Since Suharto seized power in Indonesia in October 1965, impunity has been deeply entrenched in Indonesia. Although the fall of the dictator in May 1998 led to the introduction of the basic mechanisms of democracy, it has done nothing to end the scourge of impunity.

The 2009 elections have emphatically returned President Susilo Bambang Yudhoyono to power and he now has another opportunity to add more substance to the democratic transition by addressing the fundamental problem posed by the absence of accountability for serioushuman rights crimes.

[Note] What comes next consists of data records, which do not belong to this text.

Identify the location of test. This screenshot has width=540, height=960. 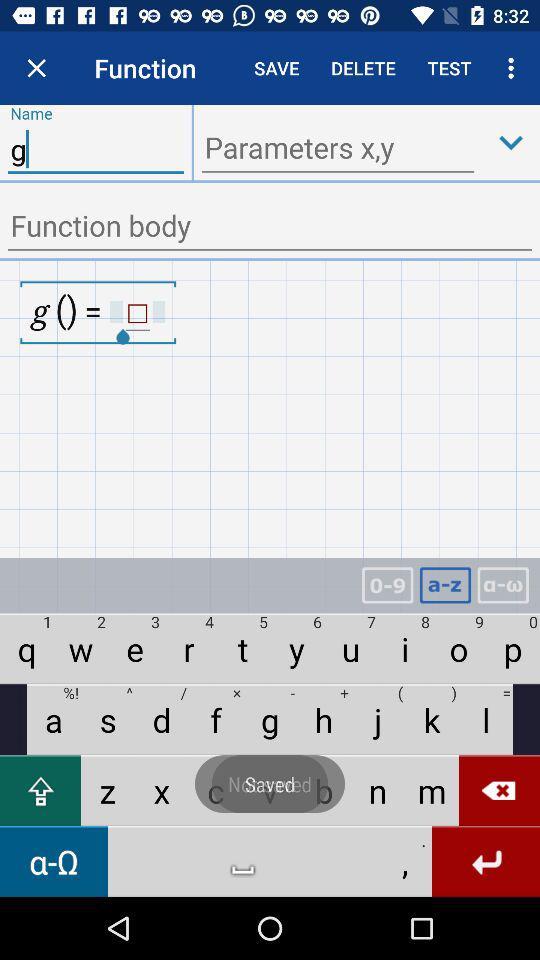
(449, 68).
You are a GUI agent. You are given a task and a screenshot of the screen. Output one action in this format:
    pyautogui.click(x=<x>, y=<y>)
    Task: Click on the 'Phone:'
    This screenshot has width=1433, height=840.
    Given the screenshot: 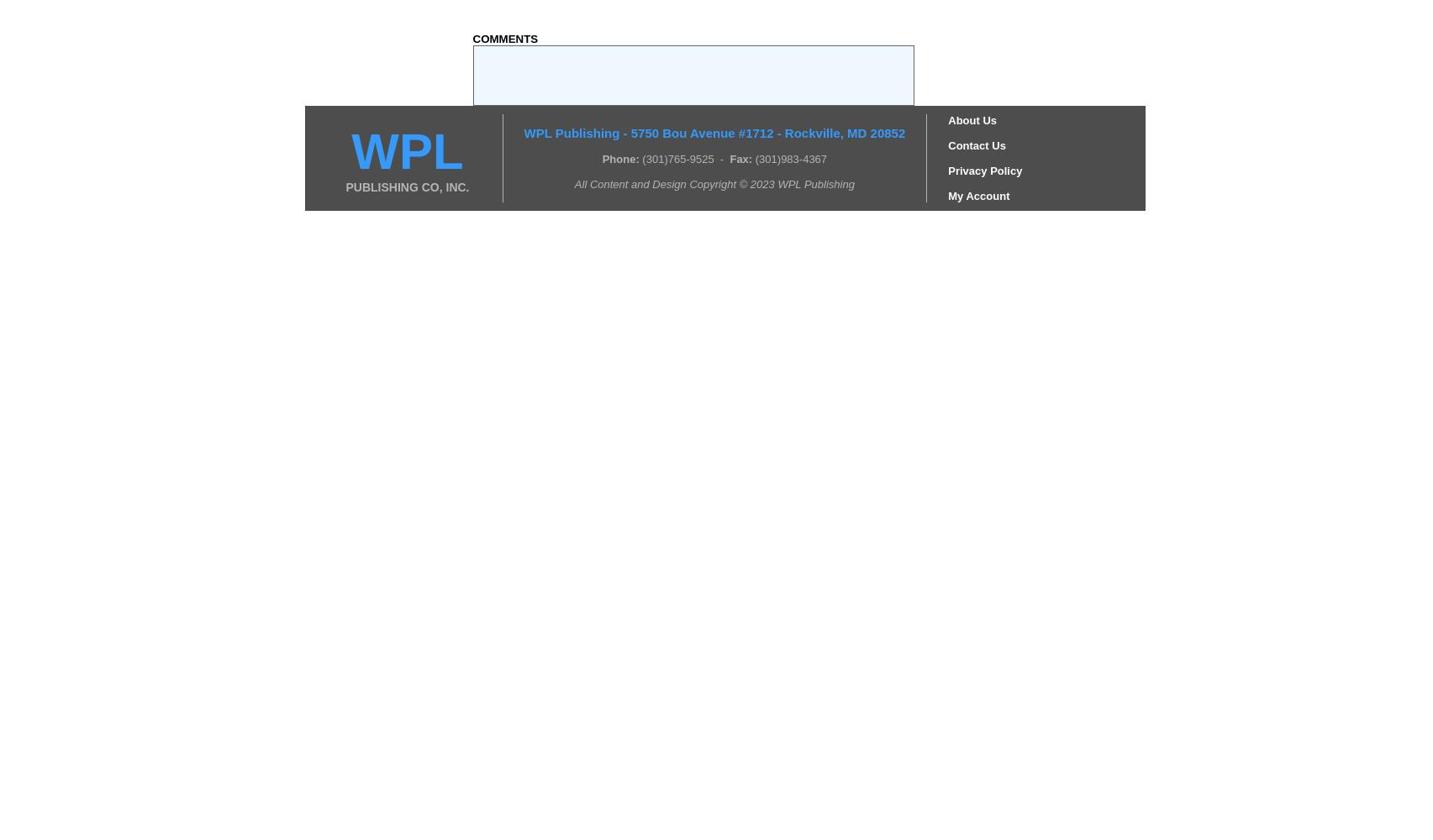 What is the action you would take?
    pyautogui.click(x=619, y=158)
    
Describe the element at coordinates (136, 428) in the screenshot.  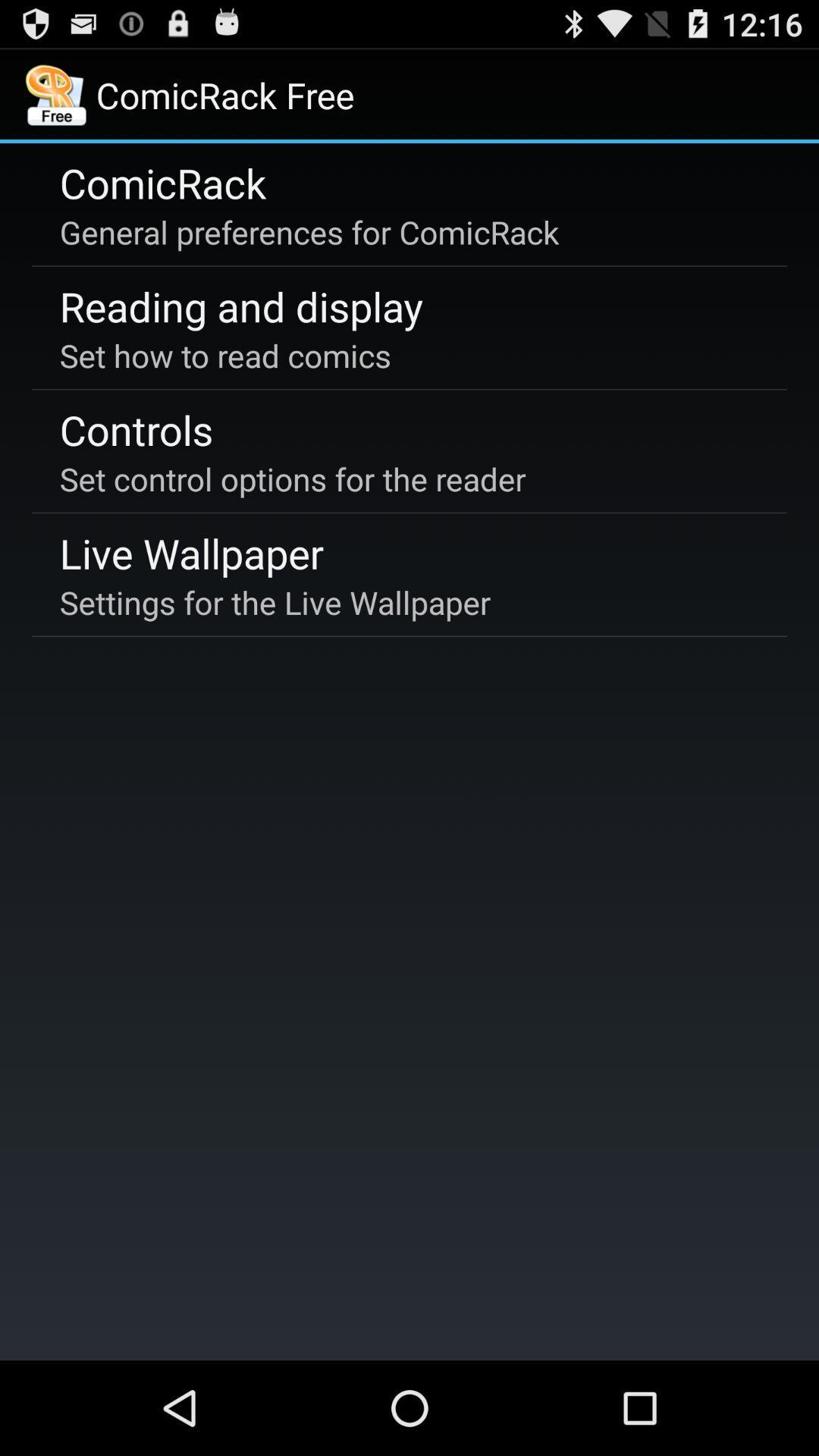
I see `app above the set control options item` at that location.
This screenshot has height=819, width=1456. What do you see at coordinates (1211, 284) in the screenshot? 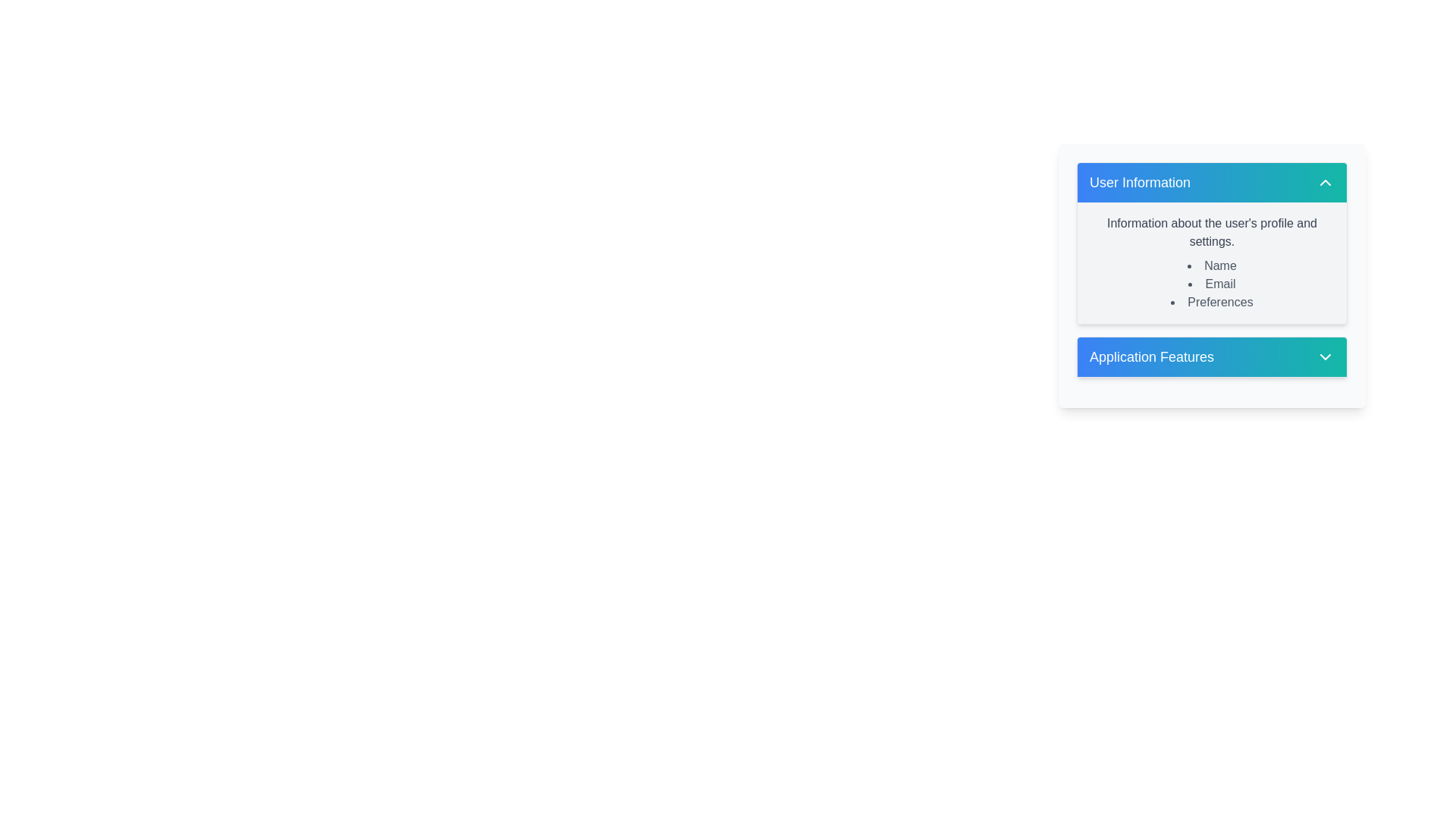
I see `the 'Email' text label, which is the second item in the vertical list of user profile information under the section labeled 'User Information'` at bounding box center [1211, 284].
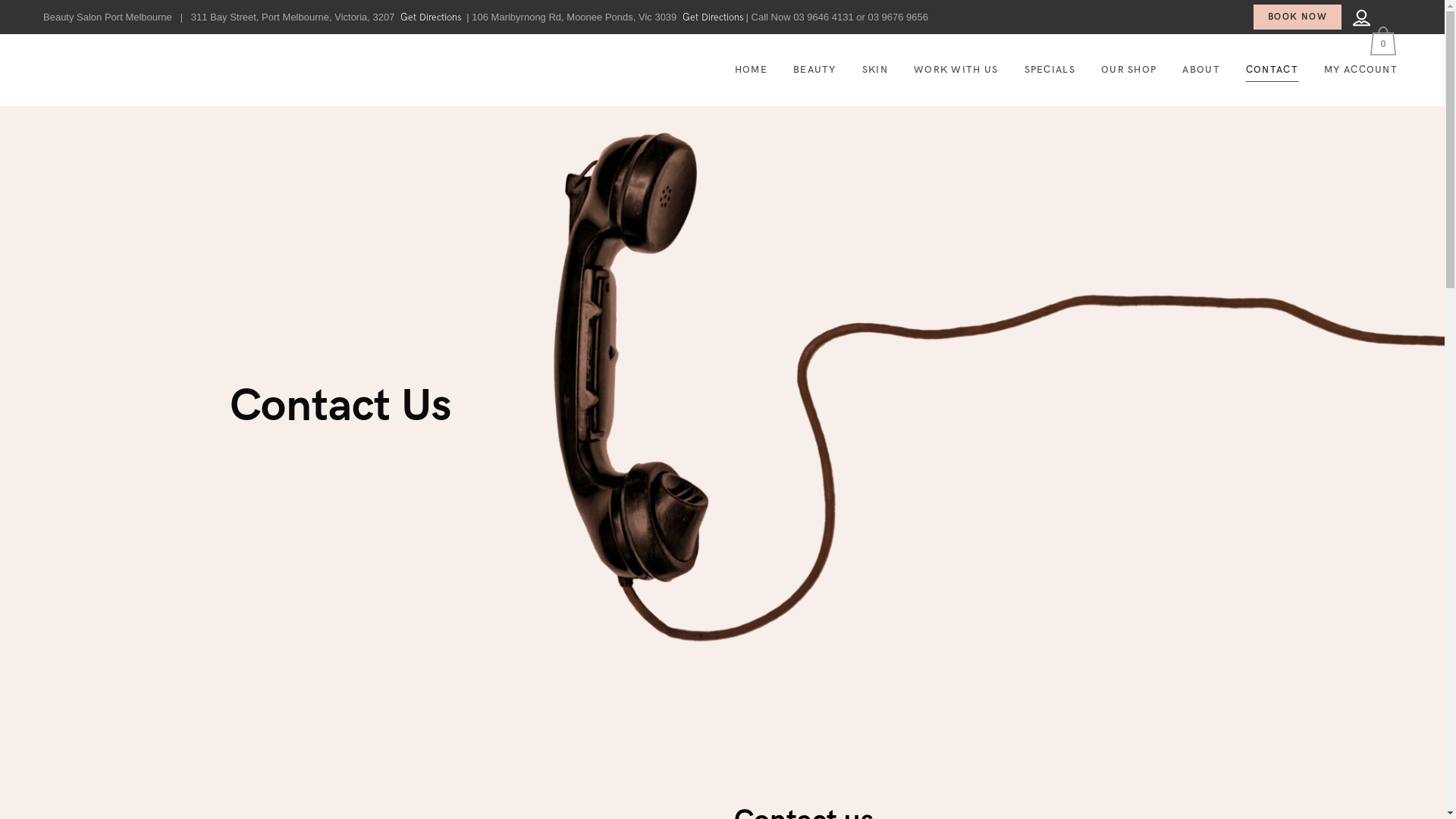 The image size is (1456, 819). Describe the element at coordinates (814, 70) in the screenshot. I see `'BEAUTY'` at that location.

Impunity, which means crime without punishment, poses a serious threat to human rights. When a crime is perpetrated, under the rule of law, the perpetrator should be called to account. This is clearly enunciated in the Universal Declaration of Human Rights, Article 8 of which states:

‘Everyone has the right to an effective remedy by the competent national tribunal for acts violating the fundamental rightsgranted him by the constitution or by law.’

During the first six months after Suharto’s seizure of power, it is estimated that up to one million people were killed in massacres that swept the country. The killings were committed by members of the Indonesian Armed Forces or by mobs acting at the instigation of, and equipped by, the military. Tens of thousands of people were arrested across the country and held without trial, many for up to 14 years.

The wave of massacres and mass arrests is recognised as one of the worst crimes against humanity in the twentieth century. In 1977, Amnesty International declared that ‘in no other country in the world have so many political prisoners been held without trial for so many years.’

In 1969, thirteen thousand male prisoners were banished to Buru, a remote island surrounded by a shark-infested sea, from which there was no escape. The men were beyond the reach of their families some 2,000 kms from their homes in Java and other parts of the country, and subjected to a harsh physical environment and unremitting forced labour. Hundreds of prisoners died from starvation and from untreated injuries; they were bereft of even the most basic medical treatment.